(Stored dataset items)
---*---

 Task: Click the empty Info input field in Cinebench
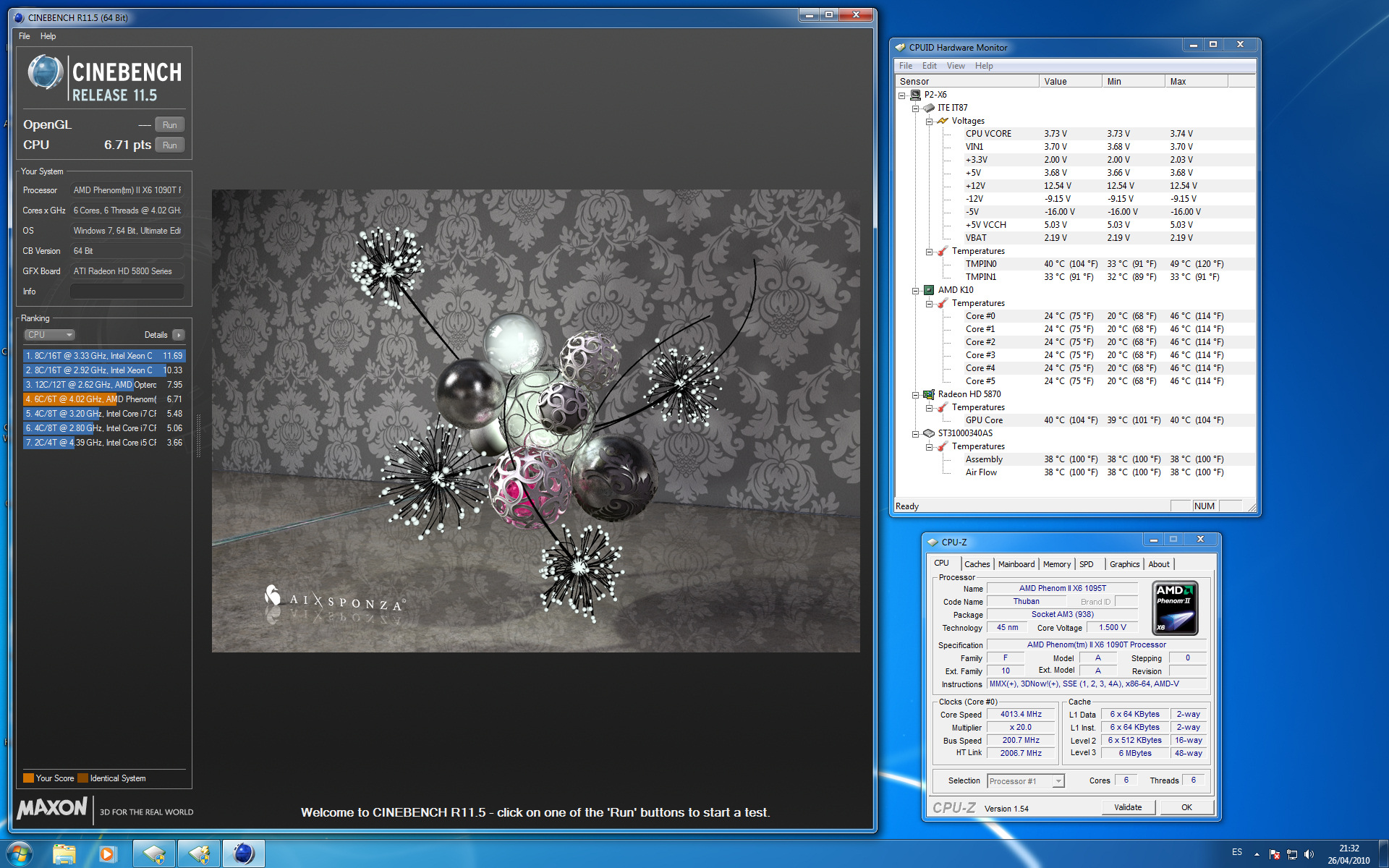pos(127,292)
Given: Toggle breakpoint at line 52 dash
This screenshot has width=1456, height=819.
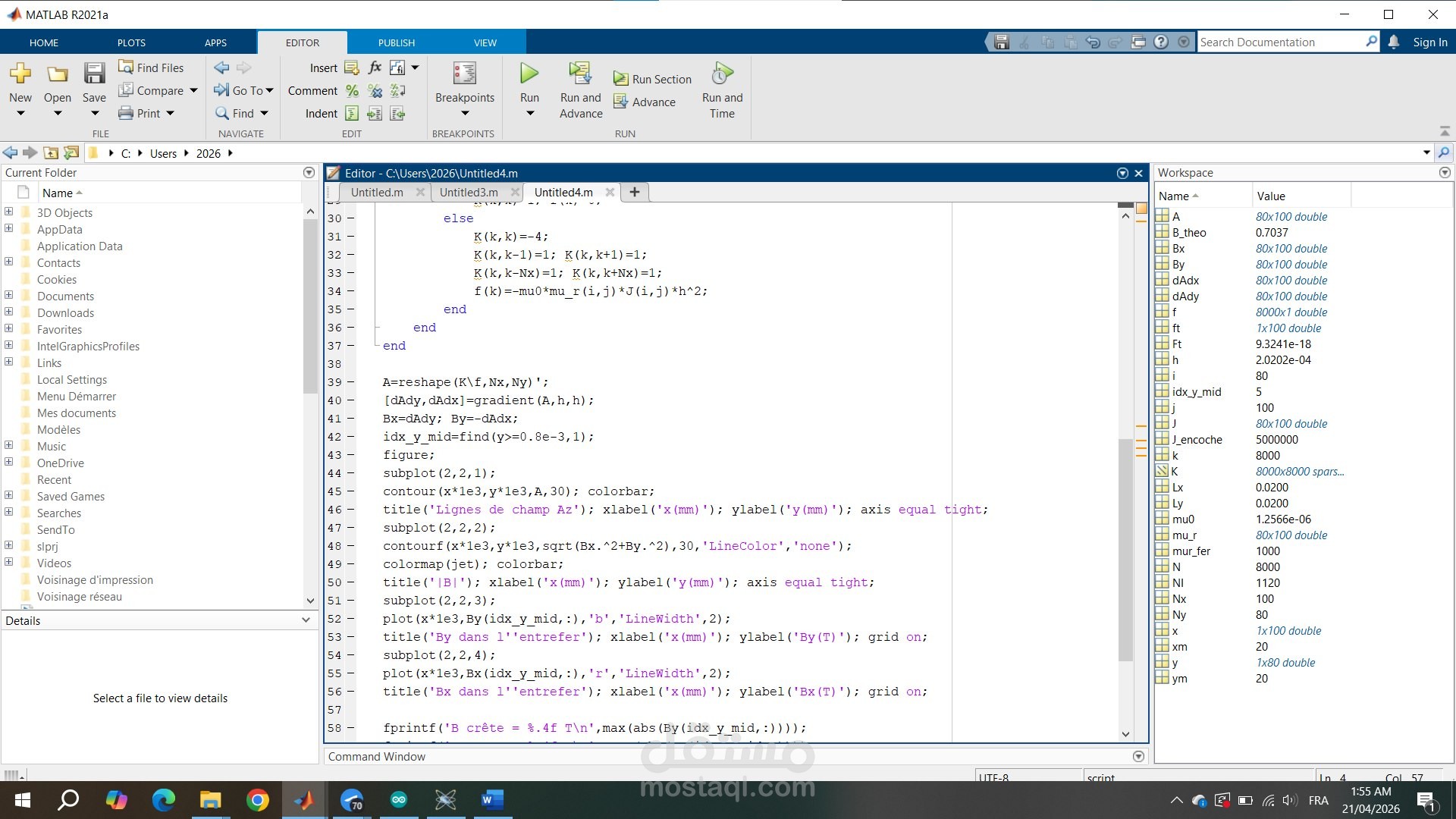Looking at the screenshot, I should [351, 619].
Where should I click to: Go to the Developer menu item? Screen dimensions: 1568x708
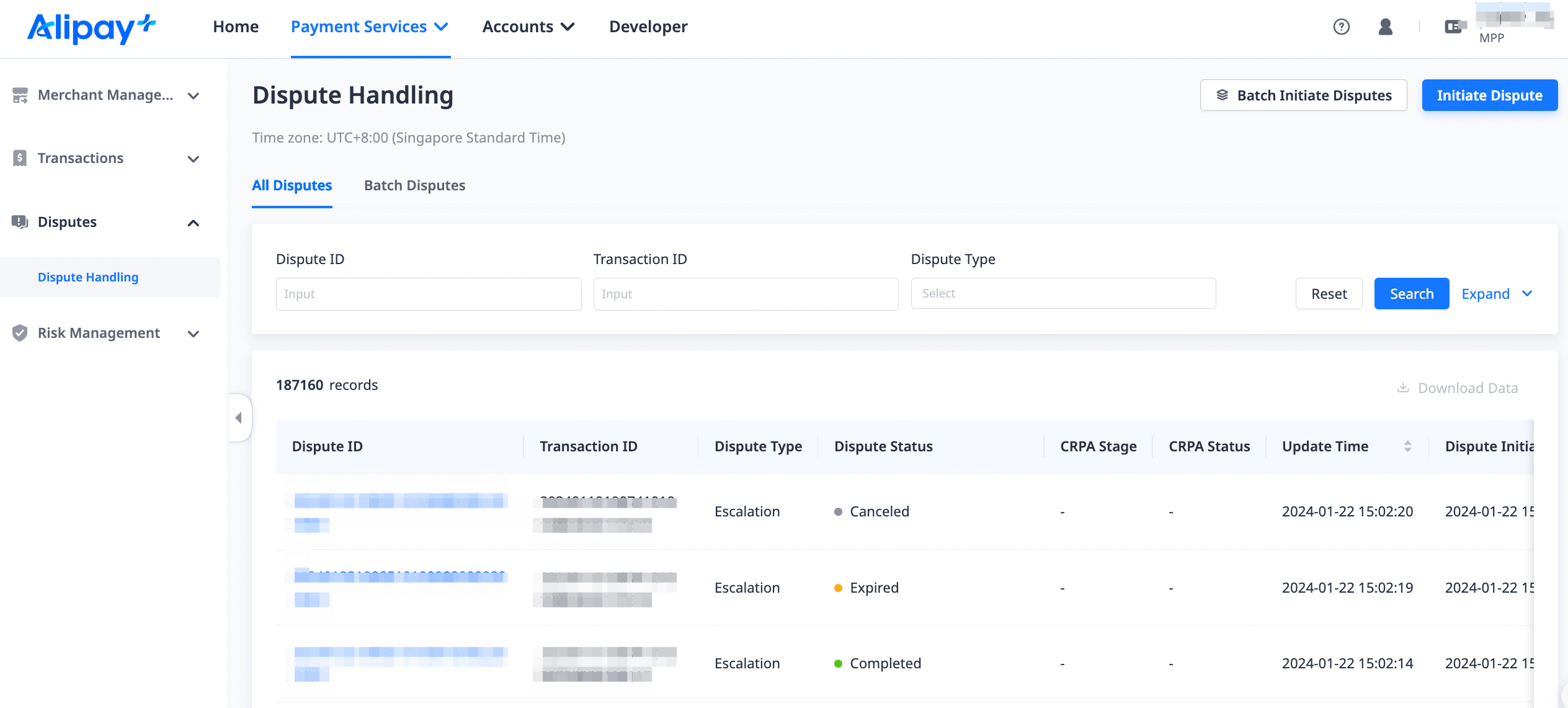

---*---

### AIM OF THE TASK
Would you output the data exactly, without any of its images?

### TASK SOLUTION
 Task: Click the empty Info input field in Cinebench
pos(127,292)
Given: Toggle breakpoint at line 52 dash
This screenshot has width=1456, height=819.
Looking at the screenshot, I should [351, 619].
Where should I click to: Go to the Developer menu item? Screen dimensions: 1568x708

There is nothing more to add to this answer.